### YOUR OBJECTIVE
Using the data below, return the stretch from the line that contains "Motorcycles, (352, 941)" through the line that contains "Arts, Culture & Entertainment (530, 861)", both included, exactly as it stands and nothing beyond it.

### Stored data
>>>

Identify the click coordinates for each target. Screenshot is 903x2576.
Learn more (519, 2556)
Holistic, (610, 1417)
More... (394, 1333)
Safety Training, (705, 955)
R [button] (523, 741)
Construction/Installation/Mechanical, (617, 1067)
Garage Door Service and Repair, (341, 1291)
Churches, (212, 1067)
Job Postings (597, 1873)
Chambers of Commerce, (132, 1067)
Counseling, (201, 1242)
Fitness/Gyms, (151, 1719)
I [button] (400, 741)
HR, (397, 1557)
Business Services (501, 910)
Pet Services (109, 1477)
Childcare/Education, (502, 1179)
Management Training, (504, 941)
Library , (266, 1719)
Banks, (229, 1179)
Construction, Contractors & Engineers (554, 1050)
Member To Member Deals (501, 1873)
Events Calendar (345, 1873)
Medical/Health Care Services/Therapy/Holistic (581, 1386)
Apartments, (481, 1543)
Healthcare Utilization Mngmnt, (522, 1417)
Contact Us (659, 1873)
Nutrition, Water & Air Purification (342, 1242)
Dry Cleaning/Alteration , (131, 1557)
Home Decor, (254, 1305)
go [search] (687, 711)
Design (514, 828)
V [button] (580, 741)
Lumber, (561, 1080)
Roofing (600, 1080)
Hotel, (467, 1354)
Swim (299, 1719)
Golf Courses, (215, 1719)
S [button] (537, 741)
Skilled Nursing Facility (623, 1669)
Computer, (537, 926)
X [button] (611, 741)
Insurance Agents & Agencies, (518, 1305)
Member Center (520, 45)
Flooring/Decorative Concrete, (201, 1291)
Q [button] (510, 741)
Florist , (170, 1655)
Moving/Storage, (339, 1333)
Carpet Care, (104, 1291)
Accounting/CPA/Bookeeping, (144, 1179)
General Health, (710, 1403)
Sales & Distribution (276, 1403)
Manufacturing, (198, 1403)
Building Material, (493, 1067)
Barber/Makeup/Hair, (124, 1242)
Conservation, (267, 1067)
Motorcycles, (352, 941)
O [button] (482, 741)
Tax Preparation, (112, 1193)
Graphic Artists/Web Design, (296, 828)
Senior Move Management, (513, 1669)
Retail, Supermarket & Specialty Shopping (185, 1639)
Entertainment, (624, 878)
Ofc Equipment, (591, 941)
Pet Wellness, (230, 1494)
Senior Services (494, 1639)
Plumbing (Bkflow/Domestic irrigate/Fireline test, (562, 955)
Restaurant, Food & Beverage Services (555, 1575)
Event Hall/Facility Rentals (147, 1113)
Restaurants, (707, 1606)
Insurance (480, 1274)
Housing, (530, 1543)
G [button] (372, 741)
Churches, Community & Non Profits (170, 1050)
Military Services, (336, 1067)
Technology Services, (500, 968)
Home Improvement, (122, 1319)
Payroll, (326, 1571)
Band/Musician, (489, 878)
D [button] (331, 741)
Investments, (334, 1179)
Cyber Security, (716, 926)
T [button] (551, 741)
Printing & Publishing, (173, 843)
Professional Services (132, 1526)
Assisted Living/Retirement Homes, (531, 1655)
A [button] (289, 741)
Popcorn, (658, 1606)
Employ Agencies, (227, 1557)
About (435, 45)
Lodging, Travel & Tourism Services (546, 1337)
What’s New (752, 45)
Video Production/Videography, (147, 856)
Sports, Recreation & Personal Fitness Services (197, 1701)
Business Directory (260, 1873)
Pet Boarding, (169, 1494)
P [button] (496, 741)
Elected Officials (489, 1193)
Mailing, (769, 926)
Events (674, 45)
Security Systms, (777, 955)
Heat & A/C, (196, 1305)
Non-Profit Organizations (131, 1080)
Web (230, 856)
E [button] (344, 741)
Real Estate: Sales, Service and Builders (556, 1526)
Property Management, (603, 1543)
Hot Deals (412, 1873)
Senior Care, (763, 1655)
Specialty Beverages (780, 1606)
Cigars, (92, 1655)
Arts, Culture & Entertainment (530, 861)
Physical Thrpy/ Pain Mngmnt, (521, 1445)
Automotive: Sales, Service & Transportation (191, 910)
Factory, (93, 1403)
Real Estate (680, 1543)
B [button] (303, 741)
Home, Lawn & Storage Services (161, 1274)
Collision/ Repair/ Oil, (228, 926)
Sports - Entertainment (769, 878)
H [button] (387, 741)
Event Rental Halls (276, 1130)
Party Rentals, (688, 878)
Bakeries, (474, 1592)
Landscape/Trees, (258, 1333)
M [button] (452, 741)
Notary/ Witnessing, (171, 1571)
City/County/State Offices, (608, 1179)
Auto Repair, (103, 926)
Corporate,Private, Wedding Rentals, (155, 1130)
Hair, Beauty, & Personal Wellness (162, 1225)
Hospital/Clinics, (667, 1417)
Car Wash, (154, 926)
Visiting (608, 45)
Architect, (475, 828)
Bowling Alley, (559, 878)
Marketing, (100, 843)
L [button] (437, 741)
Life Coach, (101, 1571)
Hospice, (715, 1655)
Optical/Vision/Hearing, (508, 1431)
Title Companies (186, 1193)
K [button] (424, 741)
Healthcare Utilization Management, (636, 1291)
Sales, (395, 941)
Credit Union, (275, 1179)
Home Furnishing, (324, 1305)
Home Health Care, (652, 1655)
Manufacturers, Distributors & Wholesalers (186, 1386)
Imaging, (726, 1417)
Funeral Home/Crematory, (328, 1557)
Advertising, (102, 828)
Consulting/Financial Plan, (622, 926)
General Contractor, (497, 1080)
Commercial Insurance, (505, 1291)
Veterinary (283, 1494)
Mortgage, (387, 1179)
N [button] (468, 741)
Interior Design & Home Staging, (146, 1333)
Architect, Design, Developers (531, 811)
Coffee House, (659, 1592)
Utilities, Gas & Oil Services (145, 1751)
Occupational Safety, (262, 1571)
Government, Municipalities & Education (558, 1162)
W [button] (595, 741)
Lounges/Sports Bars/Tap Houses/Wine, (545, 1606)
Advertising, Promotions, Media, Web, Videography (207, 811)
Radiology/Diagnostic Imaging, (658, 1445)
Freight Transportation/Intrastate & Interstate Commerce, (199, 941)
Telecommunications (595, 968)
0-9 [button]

<<<

### ANSWER SPACE
Motorcycles, (352, 941)
O [button] (482, 741)
Tax Preparation, (112, 1193)
Graphic Artists/Web Design, (296, 828)
Senior Move Management, (513, 1669)
Retail, Supermarket & Specialty Shopping (185, 1639)
Entertainment, (624, 878)
Ofc Equipment, (591, 941)
Pet Wellness, (230, 1494)
Senior Services (494, 1639)
Plumbing (Bkflow/Domestic irrigate/Fireline test, (562, 955)
Restaurant, Food & Beverage Services (555, 1575)
Event Hall/Facility Rentals (147, 1113)
Restaurants, (707, 1606)
Insurance (480, 1274)
Housing, (530, 1543)
G [button] (372, 741)
Churches, Community & Non Profits (170, 1050)
Military Services, (336, 1067)
Technology Services, (500, 968)
Home Improvement, (122, 1319)
Payroll, (326, 1571)
Band/Musician, (489, 878)
D [button] (331, 741)
Investments, (334, 1179)
Cyber Security, (716, 926)
T [button] (551, 741)
Printing & Publishing, (173, 843)
Professional Services (132, 1526)
Assisted Living/Retirement Homes, (531, 1655)
A [button] (289, 741)
Popcorn, (658, 1606)
Employ Agencies, (227, 1557)
About (435, 45)
Lodging, Travel & Tourism Services (546, 1337)
What’s New (752, 45)
Video Production/Videography, (147, 856)
Sports, Recreation & Personal Fitness Services (197, 1701)
Business Directory (260, 1873)
Pet Boarding, (169, 1494)
P [button] (496, 741)
Elected Officials (489, 1193)
Mailing, (769, 926)
Events (674, 45)
Security Systms, (777, 955)
Heat & A/C, (196, 1305)
Non-Profit Organizations (131, 1080)
Web (230, 856)
E [button] (344, 741)
Real Estate: Sales, Service and Builders (556, 1526)
Property Management, (603, 1543)
Hot Deals (412, 1873)
Senior Care, (763, 1655)
Specialty Beverages (780, 1606)
Cigars, (92, 1655)
Arts, Culture & Entertainment (530, 861)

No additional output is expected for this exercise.